Analysis of the Rotational Structure in the High-Resolution Infrared Spectrum of trans-Hexatriene-1-13C1: A Semiexperimental Equilibrium Structure for the C6 Backbone of trans-Hexatriene
journal contributionposted on 29.03.2012, 00:00 by Norman C. Craig, Hengfeng Tian, Thomas A. Blake
trans-Hexatriene-1-13C1 (tHTE-1-13C1) has been synthesized, and its high-resolution (0.0015 cm–1) infrared spectrum has been recorded. The rotational structure in the C-type bands for ν26 at 1011 cm–1 and ν30 at 894 cm–1 has been analyzed. To the 1458 ground state combination differences from these bands, ground state rotational constants were fitted to a Watson-type Hamiltonian to give A0 = 0.8728202(9), B0 = 0.0435868(4), and C0 = 0.0415314(2) cm–1. Upper state rotational constants for the ν30 band were also fitted. Predictions of the ground state rotational constants for tHTE-1-13C1 from a B3LYP/cc-pVTZ model with scale factors based on the normal species were in excellent agreement with observations. Similar good agreement was found between predicted and observed ground state rotational constants for the three 13C1 isotopologues of cis-hexatriene, as determined from microwave spectroscopy.
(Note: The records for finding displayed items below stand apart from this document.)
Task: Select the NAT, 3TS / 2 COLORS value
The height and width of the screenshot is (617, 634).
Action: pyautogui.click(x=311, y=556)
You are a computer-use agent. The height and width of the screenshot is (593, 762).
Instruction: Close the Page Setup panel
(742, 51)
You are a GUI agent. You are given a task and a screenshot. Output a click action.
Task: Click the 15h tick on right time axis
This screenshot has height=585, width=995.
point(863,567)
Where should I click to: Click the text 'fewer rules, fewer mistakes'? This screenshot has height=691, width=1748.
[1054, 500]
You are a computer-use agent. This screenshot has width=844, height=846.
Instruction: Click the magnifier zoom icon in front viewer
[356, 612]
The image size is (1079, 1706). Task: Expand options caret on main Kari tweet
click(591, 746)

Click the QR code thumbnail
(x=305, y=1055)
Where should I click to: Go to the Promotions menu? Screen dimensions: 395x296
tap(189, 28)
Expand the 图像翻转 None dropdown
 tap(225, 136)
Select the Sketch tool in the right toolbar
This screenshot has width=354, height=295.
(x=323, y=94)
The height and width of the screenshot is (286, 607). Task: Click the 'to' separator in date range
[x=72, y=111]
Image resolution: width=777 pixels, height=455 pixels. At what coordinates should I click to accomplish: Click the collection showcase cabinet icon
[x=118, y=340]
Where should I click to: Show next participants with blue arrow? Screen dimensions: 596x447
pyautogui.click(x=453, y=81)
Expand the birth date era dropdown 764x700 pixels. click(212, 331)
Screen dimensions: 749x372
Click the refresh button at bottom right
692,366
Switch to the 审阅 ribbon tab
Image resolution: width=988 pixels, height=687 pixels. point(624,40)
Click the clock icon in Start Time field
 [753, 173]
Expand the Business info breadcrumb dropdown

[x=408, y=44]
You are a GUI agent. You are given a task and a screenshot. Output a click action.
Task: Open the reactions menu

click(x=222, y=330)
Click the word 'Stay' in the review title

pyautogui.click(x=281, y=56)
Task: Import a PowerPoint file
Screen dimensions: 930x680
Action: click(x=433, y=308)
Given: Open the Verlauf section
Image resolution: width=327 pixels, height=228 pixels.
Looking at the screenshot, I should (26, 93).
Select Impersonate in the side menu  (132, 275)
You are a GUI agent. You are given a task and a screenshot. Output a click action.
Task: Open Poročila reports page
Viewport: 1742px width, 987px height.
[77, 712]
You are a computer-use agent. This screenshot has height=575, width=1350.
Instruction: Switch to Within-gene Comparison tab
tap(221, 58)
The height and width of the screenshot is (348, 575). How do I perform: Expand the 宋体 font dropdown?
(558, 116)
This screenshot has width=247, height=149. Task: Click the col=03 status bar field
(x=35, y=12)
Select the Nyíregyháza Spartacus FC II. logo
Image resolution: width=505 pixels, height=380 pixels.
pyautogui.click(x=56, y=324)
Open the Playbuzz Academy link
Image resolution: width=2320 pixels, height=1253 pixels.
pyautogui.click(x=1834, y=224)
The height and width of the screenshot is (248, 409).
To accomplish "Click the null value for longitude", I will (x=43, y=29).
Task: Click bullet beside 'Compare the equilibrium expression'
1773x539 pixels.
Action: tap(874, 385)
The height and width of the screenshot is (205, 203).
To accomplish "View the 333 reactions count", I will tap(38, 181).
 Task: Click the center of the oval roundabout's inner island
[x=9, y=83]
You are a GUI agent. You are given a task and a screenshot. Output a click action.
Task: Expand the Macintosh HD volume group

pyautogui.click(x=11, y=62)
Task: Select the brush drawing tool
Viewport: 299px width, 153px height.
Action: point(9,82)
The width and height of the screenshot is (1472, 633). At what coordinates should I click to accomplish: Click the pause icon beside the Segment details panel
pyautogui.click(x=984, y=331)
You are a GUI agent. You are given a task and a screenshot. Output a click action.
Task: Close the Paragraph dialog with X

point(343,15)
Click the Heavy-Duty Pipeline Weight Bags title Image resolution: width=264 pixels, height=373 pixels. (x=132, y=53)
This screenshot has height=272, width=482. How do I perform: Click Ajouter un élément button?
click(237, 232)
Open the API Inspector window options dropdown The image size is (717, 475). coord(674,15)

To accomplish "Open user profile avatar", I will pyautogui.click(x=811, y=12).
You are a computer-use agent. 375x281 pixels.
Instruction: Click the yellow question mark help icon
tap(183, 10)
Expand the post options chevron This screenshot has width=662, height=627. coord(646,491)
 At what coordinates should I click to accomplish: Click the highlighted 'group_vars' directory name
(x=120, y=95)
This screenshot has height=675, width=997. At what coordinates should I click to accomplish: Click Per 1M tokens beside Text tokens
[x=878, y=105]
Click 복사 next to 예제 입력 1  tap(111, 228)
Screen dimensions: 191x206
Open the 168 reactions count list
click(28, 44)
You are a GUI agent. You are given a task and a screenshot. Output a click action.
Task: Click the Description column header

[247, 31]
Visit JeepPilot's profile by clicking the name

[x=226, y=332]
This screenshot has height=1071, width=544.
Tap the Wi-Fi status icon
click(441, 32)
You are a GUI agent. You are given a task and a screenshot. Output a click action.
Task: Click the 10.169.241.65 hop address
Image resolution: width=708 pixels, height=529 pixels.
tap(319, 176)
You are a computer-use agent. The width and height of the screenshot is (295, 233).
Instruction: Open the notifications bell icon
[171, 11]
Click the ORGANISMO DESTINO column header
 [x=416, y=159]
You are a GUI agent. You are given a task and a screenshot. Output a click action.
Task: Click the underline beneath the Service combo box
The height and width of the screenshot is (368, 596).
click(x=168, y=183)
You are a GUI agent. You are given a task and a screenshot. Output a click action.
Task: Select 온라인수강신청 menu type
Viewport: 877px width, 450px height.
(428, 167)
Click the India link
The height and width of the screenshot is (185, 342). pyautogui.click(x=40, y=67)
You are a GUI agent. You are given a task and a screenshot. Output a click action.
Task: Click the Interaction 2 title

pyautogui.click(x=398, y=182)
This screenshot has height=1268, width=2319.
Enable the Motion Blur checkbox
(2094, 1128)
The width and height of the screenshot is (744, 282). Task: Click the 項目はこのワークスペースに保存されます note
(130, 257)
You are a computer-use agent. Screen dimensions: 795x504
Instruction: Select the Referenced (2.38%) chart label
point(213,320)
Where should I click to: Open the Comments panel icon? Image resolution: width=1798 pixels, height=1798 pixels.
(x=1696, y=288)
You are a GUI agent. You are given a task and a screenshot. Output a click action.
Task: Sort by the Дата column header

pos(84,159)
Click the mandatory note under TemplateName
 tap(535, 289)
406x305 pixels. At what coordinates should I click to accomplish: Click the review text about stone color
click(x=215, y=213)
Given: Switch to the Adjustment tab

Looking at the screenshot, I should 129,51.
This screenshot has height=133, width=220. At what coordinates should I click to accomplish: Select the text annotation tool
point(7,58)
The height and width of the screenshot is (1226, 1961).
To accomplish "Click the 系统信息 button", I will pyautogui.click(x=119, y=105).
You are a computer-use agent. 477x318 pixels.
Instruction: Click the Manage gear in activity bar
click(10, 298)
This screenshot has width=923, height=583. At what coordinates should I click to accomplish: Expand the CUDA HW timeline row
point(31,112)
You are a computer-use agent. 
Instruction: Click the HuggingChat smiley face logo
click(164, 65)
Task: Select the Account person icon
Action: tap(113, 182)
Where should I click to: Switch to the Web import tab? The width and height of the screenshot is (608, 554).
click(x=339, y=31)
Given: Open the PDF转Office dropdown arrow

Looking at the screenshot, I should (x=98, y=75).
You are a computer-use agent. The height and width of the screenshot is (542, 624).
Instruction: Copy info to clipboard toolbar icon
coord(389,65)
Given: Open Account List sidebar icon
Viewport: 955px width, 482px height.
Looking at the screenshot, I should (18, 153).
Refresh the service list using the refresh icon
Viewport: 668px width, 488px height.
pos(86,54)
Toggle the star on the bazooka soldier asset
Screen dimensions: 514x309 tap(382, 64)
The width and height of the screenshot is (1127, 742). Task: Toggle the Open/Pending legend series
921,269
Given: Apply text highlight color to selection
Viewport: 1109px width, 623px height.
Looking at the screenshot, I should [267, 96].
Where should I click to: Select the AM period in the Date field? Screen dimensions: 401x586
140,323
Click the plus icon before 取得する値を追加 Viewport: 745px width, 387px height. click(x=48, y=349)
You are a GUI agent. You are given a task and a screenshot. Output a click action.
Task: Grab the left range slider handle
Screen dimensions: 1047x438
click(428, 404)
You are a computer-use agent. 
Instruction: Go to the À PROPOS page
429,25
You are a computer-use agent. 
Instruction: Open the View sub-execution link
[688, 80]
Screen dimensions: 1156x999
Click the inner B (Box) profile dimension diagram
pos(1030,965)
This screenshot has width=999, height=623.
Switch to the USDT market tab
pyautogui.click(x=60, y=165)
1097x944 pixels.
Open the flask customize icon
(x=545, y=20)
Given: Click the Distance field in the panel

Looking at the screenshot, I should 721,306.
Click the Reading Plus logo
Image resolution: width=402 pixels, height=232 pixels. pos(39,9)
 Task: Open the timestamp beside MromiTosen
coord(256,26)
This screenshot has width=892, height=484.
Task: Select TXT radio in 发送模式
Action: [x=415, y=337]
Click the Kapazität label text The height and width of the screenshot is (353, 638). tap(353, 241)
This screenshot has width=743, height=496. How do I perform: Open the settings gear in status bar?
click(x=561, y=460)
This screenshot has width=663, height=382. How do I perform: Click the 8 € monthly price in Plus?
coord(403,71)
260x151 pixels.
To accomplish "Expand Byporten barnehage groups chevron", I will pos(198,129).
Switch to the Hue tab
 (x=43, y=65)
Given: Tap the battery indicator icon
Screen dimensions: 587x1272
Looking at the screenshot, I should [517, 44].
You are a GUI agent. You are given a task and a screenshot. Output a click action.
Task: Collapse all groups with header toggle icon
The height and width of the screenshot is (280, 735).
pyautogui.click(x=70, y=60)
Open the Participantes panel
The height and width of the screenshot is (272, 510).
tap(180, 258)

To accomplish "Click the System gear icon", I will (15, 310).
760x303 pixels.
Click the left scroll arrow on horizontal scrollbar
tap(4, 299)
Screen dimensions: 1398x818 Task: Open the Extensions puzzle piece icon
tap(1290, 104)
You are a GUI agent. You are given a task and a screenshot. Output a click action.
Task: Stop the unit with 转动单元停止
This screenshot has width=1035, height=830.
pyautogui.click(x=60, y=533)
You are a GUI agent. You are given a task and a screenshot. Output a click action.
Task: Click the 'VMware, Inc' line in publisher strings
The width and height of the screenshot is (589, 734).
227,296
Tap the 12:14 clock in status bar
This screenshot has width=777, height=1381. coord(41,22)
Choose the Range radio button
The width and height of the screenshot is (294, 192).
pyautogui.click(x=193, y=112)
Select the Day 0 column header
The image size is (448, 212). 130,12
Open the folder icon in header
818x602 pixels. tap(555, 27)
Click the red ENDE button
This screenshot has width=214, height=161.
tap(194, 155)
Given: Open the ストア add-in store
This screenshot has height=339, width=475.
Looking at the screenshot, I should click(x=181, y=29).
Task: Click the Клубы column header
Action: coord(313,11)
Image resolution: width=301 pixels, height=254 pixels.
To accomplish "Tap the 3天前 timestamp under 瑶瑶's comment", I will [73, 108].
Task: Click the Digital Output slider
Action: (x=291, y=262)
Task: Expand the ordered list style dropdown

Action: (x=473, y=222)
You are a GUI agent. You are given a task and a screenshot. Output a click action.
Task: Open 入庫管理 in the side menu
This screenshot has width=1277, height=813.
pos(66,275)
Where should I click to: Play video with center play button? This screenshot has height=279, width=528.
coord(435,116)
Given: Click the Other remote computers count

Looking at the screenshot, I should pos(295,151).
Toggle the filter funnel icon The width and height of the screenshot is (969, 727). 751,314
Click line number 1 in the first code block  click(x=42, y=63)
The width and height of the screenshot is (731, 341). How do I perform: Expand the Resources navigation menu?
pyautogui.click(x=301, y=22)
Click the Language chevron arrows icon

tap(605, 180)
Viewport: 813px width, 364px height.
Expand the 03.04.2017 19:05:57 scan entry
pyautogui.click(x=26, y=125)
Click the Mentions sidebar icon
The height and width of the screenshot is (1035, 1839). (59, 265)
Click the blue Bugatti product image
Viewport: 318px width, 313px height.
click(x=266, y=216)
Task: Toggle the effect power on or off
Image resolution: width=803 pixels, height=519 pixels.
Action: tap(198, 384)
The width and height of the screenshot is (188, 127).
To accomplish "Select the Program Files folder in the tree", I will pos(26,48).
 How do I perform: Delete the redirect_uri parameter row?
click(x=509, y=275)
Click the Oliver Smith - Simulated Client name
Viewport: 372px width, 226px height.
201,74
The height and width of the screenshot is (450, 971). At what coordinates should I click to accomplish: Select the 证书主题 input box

Equilibrium rotational constants for tHTE and its three 13C1 isotopologues, of which two were predicted, were used to find a semiexperimental equilibrium structure for the C6 backbone of tHTE. This structure shows increased structural effects of π-electron delocalization in comparison with butadiene and some differences from the cis isomer of HTE. Structures predicted with the MP2/cc-pVTZ model are also compared.